Looking scheme, the question is that different amounts to invest must be comparable, financially speaking, the same amount I receive from the bank in 18 years for 4 years. This issue gives us much to formulate the equation to find the unknown but it remains to choose a date comparison (you can choose any date, the solution will be the same).

I will choose spontaneously date 0. So we update the various investment has at time 0 to obtain a present value of individual investments that must equalize the current value at time 0 for different amounts receivable from the age 18.


Hence we 9.20 to 542.82 = 12 ==> a = 1 363.4 Euro , ie an average of approximately 114 Euro monthly.

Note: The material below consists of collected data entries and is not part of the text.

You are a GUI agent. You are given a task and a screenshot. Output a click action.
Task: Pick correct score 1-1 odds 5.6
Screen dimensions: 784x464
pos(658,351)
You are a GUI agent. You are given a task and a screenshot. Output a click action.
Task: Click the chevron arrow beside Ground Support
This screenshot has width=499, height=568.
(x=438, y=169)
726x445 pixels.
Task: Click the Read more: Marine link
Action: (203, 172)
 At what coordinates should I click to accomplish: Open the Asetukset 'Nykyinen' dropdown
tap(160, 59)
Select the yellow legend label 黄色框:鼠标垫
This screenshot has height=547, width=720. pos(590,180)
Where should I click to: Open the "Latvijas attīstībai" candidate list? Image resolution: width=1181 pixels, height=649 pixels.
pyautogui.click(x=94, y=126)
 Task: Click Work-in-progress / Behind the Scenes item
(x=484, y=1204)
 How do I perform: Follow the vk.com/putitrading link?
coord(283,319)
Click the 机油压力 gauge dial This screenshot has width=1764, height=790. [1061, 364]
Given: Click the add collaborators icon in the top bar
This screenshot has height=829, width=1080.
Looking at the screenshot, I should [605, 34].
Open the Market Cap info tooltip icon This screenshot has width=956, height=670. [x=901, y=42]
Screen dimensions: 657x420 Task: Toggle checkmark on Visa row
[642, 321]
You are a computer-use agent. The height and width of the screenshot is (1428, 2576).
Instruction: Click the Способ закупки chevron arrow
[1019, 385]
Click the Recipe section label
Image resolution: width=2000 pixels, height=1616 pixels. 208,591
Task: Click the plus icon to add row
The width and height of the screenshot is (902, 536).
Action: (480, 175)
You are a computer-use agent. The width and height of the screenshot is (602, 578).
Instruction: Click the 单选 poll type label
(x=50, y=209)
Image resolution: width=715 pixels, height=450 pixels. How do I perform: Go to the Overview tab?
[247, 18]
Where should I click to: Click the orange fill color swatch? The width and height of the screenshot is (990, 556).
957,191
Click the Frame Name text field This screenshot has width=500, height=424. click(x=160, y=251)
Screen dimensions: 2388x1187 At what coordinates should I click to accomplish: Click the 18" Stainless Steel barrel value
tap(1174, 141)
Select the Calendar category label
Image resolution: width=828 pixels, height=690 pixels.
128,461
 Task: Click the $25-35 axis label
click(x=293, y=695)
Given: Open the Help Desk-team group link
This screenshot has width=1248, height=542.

5. Using redemption or consolidation credit in the situation we are facing a series of monthly payments of different loans to finance various projects, is the best solution offered by banks so far . For more information click the concept of redemption credit . Access links above for practical examples.

continued ...

Response to Comments: Laetitia

Thanks for your comment. I was actually thinking of the confusion in many quarters in the year instead of the number of months in the quarter.

For info useful :

A semester is a period of 6 months [ The word semester comes from the Latin sex (six) and lied (months) ] Source: Wiktionary


A semester is a 4 months, one year therefore consists of 3 semesters. A quarter is a space of three months, There are 4 on the year.